Although boron nitride looks very similar to graphene in structure, it has completely different optoelectronic properties. Its constituents, the elements boron and nitrogen, arrange -- like carbon atoms in graphene -- a honeycomb-like hexagonal structure. They arrange themselves in two-dimensional layers that are only one atomic layer thick. The individual layers are only weakly coupled to each other by so-called van der Waals forces and can therefore be easily separated from each other.
Physicists from Julius-Maximilians-Universität Würzburg (JMU) in Bavaria, Germany, in cooperation with the Technical University of Sydney in Australia have now succeeded for the first time in experimentally demonstrating so-called spin centers in a boron nitride crystal. Professor Vladimir Dyakonov, holder of the Chair of Experimental Physics VI at the Institute of Physics, and his team were responsible for this on the JMU side and carried out the crucial experiments. The results of the work have been published in the scientific journal Nature Materials.
In the layered crystal lattice of boron nitride the physicists found a special defect -- a missing boron atom -- which exhibits a magnetic dipole moment, also known as a spin. Furthermore, it can also absorb and emit light and is therefore also called color center. To study the magneto-optical properties of the quantum emitter in detail, JMU scientists have developed a special experimental technique that uses the combination of a static and a high-frequency magnetic field.
A little luck is needed
"If you vary the frequency of the alternating magnetic field, at some point you hit exactly the frequency of the spin, and the photoluminescence changes dramatically," explains Dyakonov. A bit of luck is necessary, however, since it is difficuilt to predict at which frequencies one has to search for unknown spin states. Dyakonov and his team had discovered these centers in the 2D crystalline system, which had previously only been predicted theoretically. Among other things, they were able to demonstrate spin polarization, i.e. the alignment of the magnetic moment of the defect under optical excitation -- even at room temperature.

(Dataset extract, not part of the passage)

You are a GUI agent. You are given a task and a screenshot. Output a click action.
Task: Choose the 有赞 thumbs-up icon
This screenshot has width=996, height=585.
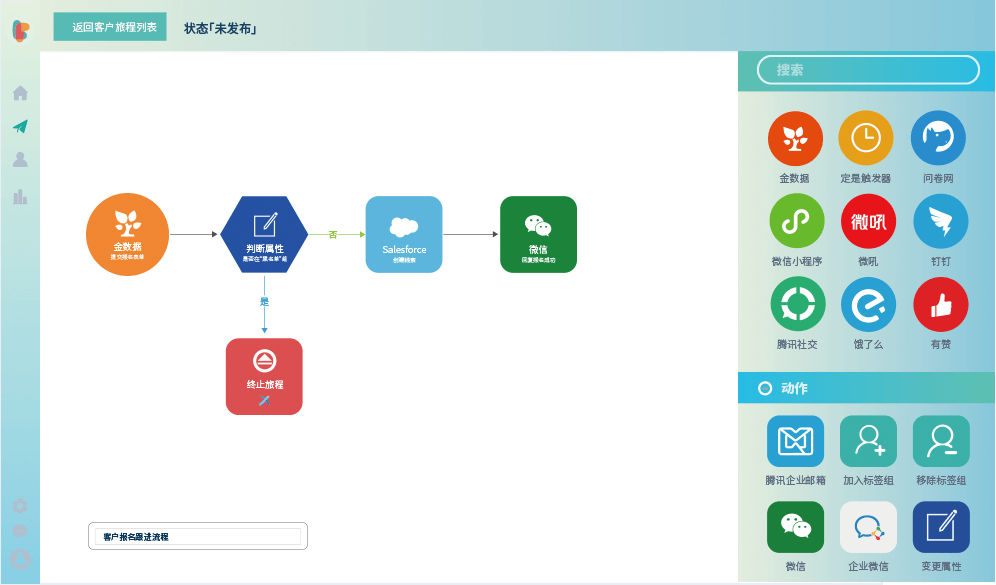pyautogui.click(x=938, y=303)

This makes the experiments interesting for technical applications as well: Scientists around the world are currently working on finding a solid-state system in which the spin state can be aligned, manipulated on demand and later read-out optically or electrically. "The spin center we have identified in boron nitride meets these requirements," adds Dyakonov. Because it has a spin and additionally absorbs and emits light, it is a quantum bit that can be used in quantum sensing and quantum information. New navigation technology could also work with this technology, which is why space agencies such as DLR and NASA are conducting intensive research on this topic, too.
Material design by the Lego brick principle
For the basic scientist, the 2D materials are also exciting from another point of view. They have very special layer structure, combined with the only weak bonding of the layers to each other, offers the possibility of constructing different stacking sequences from different semiconductors. "If you then place a defect in one of these layers, we call it a spin probe, this can help to understand the properties of the adjacent layers, but also to change the physical properties of the entire stack," says Dyakonov.
In a next step, Dyakonov and his colleagues therefore want to produce, among other things, heterostructures made of multilayer semiconductors with a boron nitride layer as an intermediate layer. They are convinced: "If the atomically thin layers of boron nitride, which are 'decorated' with individual spin centers, can be produced and incorporated into a heterostructure, it will be possible to design artificial two-dimensional crystals based on Lego brick principles and investigate their properties."